I asked myself several questions. They were self-centered questions. Questions purely of the ego. What would I like to leave when I am gone? What sort of contribution do I wish to make to the world? How would I like to shape my legacy? 

At this point in my life, what I had to leave for you would have been of little consequence. Even today, well into this project, I do not know whether the end product will ever be read, much less have any real value. With that awareness, I suppose my only comfort is that an effort is being made. 

Over the years, I spent many days at the house in the mountains working in a spacious office above the garage. Every time I was there I would leave feeling that this was the only place for me to do good work. Every other option – coffee shops, the library, a ranch office where I work on the adventure book series, even my home office/library/playroom, which happens to be my favorite room in our home – had far too many distractions to undertake concentrated work.  

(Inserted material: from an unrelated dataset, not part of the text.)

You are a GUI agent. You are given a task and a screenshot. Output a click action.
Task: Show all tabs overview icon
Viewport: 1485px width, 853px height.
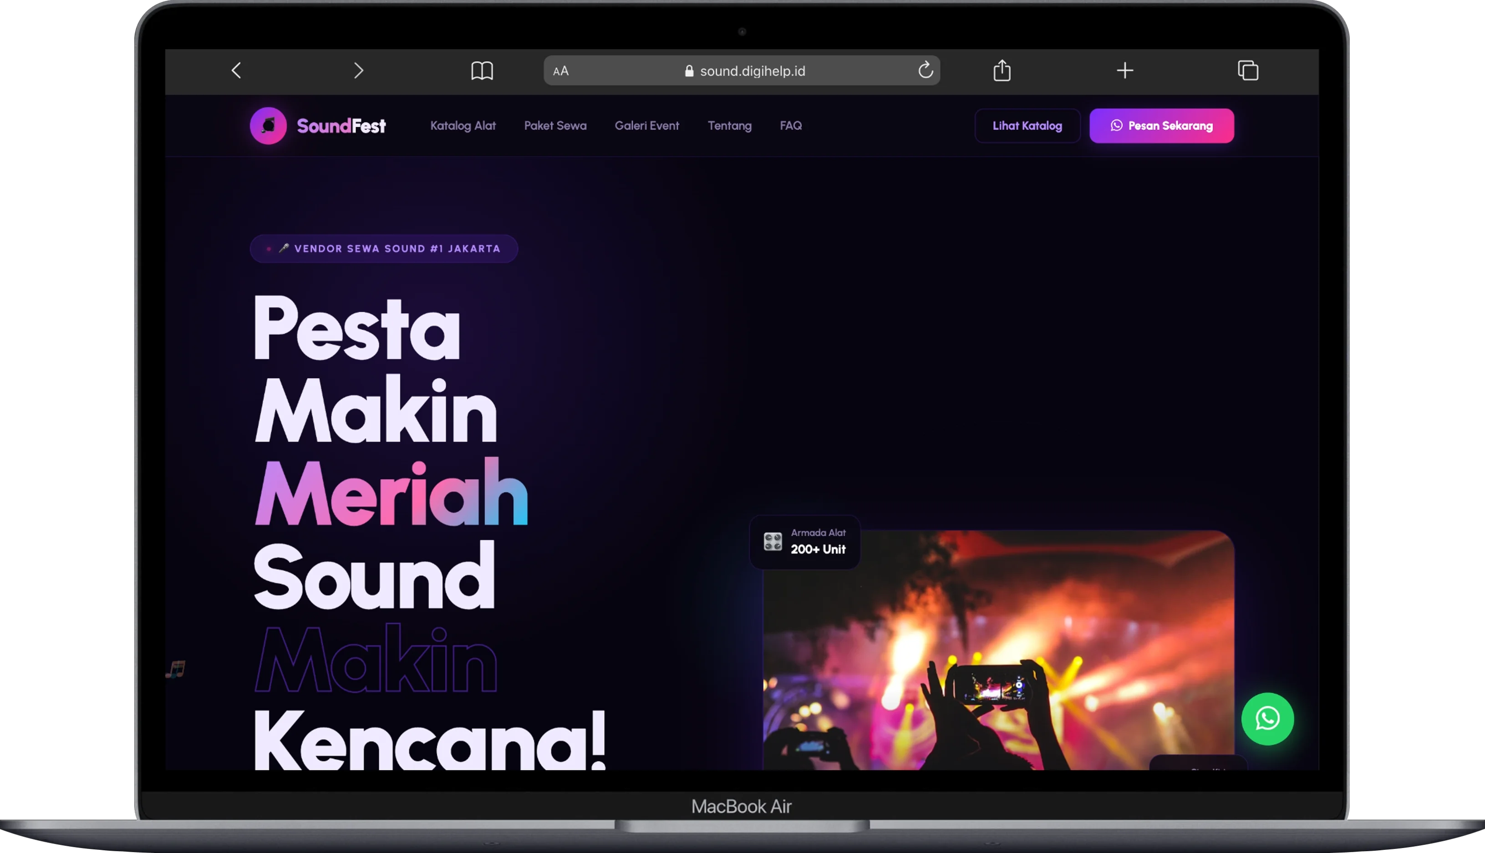click(1247, 70)
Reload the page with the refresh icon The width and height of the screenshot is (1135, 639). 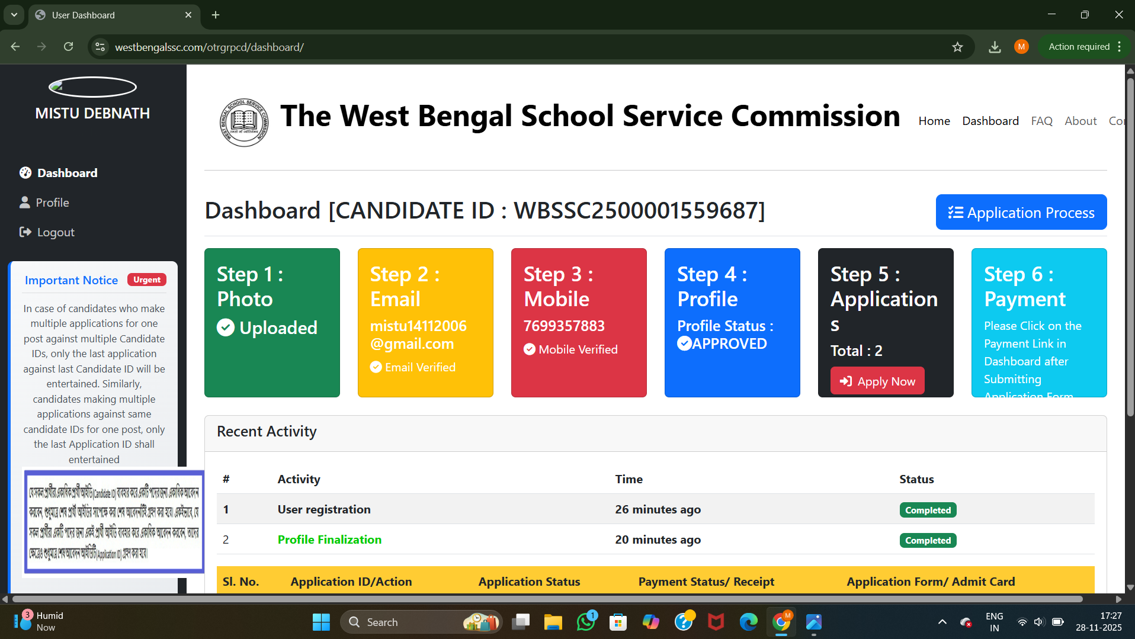pyautogui.click(x=68, y=46)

During a long day at the house I would get the urge to move and change scenery. The remedy was a short walk through a cluster of Aspen trees to the gently sloping hill behind the house. Often I would take a seat on a low, flat rock that stuck out of the grass, as this rock had, over geological time, developed comfortable contours for sitting. From the rock I could overlook the valley and enjoy the warmth of the sun. 

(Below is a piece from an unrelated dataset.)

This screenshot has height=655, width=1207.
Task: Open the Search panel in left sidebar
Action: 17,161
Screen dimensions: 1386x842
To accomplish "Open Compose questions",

This became the spot where on days of good weather I would sit and read or think or repeat quietly The Prayer of Jabez. “Oh Lord, that you will bless me indeed and enlarge my territory. That your hand will be with me to guide me, to keep me from evil so that I may not cause pain.” This is a prayer I had learned of by way of a book our friend had given your mom and I to read after I had admitted to her that I had never been able to pray for myself.

My interpretation of the prayer is that it is a request to God to expand our influence and keep us on a righteous path so that we might do some good for the world. In such as setting, overlooking the valley that ran to the high peaks of the Elk Mountains, prayers were often drawn from me as if summoned by nature. The rock where I sit is fully exposed, and on sunny days in the winter it attracts enough heat to keep me warm. In the summer the rocks warmth is soothing for a time, but will eventually grow uncomfortable, so after fifteen or so minutes I simply change locations, moving up the hill where I can sit in the shade of a pine tree and resume whatever I am doing — reading, thinking, praying, usually a combination of the three.  

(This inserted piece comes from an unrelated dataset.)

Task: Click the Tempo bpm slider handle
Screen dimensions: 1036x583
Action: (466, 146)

The first snow of this year came on October 1. Aspens and cottonwoods stood like golden torches, setting the mountainside ablaze, while the sagebrush on the arid slopes looked like it had been painted garnet and amber. The cabin was built at an elevation of approximately 8,150 feet and the temperature this day hovered right around freezing, so the snow was wet and heavy. The snow collected on limbs, bending them like arches. Two large limbs had already snapped by the time I had arrived at the house. More were sure to succumb to the weight. As anxious as I was to sit at the desk and get to work, I was unable to ignore the trees. I had a responsibility to care for this space that had been loaned to me, and that responsibility extended to the trees, as they added much value to this sanctuary. 

Pulling my hood over my head and securing it tightly around my face, I ventured out, gloveless, to shake the accumulating snow from the bending branches. One by one I grabbed the limbs and shook, creating a micro-blizzard each time. Every second or third limb I would have to stop and tend to my hands, which burned from the cold. Then I would begin again. I did this until every tree and shrub around the home had been relieved of its weight. It was a particularly rewarding start to the day.

That afternoon, as I packed up to leave for home, I realized that had I not taken the time to shake the trees free of snow that morning, I would have accomplished absolutely nothing of any value the entire day.

Beautiful autumn snow in the Rocky Mountains.